覚悟の時
官品の手入れが一通りできるようになれば、今度はそれらの正しい着用の方法、着こなしを教わる。制服は勿論、迷彩柄の作業服に袖を通すといよいよ自衛官になったのだという実感が一層増し、ついつい日和たちも浮足立ってしまう。
しかしそこは自衛隊、ただ着ればいいというわけでは勿論ない。制服姿の「
「編上靴にも種類がある。この短いほうが第1種で、長靴みたいなのが第2種な。1種のほうは訓練等でしか使う予定はないから、当然履かない日もあると思うけど、毎日の手入れは欠かすんじゃないぞ」
助教、青木2曹は皆に見えやすいように朝礼台に立ち、二種類の編上靴を掲げて説明する。この編上靴というのが曲者で、慣れないと履くのに時間がかかる。結んだ紐はプラプラと垂らしておくのは許されず、靴の内側へと収納するか、靴周りに巻き付ける等の処置をしなければならない。これを
試しに1種編上靴を履いた日和は軽く歩き回ってみたり、ジャンプをしてみた。ゴツゴツという独特な重い音は、今まで履いてきたどんな靴からも聞いたことのない音だった。
(硬いなぁ)
予想外の履き心地の悪さに日和は表情を歪めた。自衛隊という組織らしく、戦闘行動に使うことを想定されたこの靴は、山登りなどレジャー用に作られたブーツよりも非常に頑丈な作りとなっている。これが履き心地の良い、足に馴染んだ状態になるには相当な時間を要し、初めのうちは少し歩き回ればマメができて苦しむこととなる。
「坂井、足元見ろ」
5区隊助教、山本3曹に言われて日和は目線を落とした。綺麗に納めていた筈の靴紐が解けてしまっている。
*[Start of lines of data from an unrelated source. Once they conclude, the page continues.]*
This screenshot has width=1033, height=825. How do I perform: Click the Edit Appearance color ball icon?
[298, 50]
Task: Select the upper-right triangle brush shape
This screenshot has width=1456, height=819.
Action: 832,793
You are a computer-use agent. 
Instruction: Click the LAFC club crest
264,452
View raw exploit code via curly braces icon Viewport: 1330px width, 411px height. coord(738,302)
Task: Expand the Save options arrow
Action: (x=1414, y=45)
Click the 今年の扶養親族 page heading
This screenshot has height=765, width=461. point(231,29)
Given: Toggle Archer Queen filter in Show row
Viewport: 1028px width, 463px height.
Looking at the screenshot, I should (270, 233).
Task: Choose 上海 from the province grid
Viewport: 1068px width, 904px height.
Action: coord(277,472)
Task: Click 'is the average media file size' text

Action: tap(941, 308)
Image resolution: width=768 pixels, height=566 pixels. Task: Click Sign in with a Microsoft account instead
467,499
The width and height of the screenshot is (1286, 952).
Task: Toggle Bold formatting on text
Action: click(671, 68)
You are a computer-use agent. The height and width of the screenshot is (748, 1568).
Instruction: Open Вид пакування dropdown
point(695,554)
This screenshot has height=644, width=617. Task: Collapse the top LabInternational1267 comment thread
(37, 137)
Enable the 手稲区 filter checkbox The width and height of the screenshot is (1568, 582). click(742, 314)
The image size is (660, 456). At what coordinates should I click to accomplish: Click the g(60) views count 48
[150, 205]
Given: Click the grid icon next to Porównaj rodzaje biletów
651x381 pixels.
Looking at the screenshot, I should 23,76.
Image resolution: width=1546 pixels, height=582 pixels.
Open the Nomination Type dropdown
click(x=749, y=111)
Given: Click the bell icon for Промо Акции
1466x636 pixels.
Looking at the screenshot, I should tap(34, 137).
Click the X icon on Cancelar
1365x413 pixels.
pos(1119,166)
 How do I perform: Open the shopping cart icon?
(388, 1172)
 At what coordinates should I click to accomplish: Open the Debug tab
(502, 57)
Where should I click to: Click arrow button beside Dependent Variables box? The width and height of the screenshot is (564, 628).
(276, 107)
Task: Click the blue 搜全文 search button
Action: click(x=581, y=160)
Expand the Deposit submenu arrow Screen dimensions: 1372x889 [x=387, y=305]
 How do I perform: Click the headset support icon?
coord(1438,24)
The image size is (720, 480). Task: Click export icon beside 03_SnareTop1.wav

「結びが甘いんだ。力を込めてきつく固定すれば簡単にはほどけん。そうすることで靴擦れ防止にも繋がるしな」
山本3曹は軽く日和の頭を小突くと、足元にしゃがんで紐を結び治してくれた。少し足首が痛いくらいきつく縛られたが、確かにこれなら簡単には解けそうになかった。
「見て見て日和ちゃん、カッコいい?」
作業服にライナーと弾帯を着けた「乙武装」の姿となった月音が日和の前で胸を張った。見た目こそ戦闘員そのものだが、どうも幼さが残る為か勇ましくは見えない。だが本人曰く、根拠はないけど強くなった気分らしく、精一杯にかっこつけていた。
すると急に冬奈がツカツカ足音を立てて月音の背後へと近より、彼女の背中と弾帯の隙間に手を突っ込んだ。
「ひゃあ!?」
なんて声出すのよ、と冬奈は月音の頭を叩く。
「弾帯の締めが甘いわ。こうやって手を入れられるようじゃダメ。限界まできつく締めなさい」
「えぇ? 苦しいよぉ…」
情けない声を出す月音だが、冬奈は容赦なく弾帯をきつく締め上げ、月音は小さな悲鳴をあげた。
「この格好、どんな時にするんでしょうか?」
一通り装着し終えた春香が自分の全身を見回しながら言う。
「そりゃ、戦う時でしょ」
夏希は手で銃を撃つ真似をした。間違いではないがあまりにも大雑把すぎる答えである。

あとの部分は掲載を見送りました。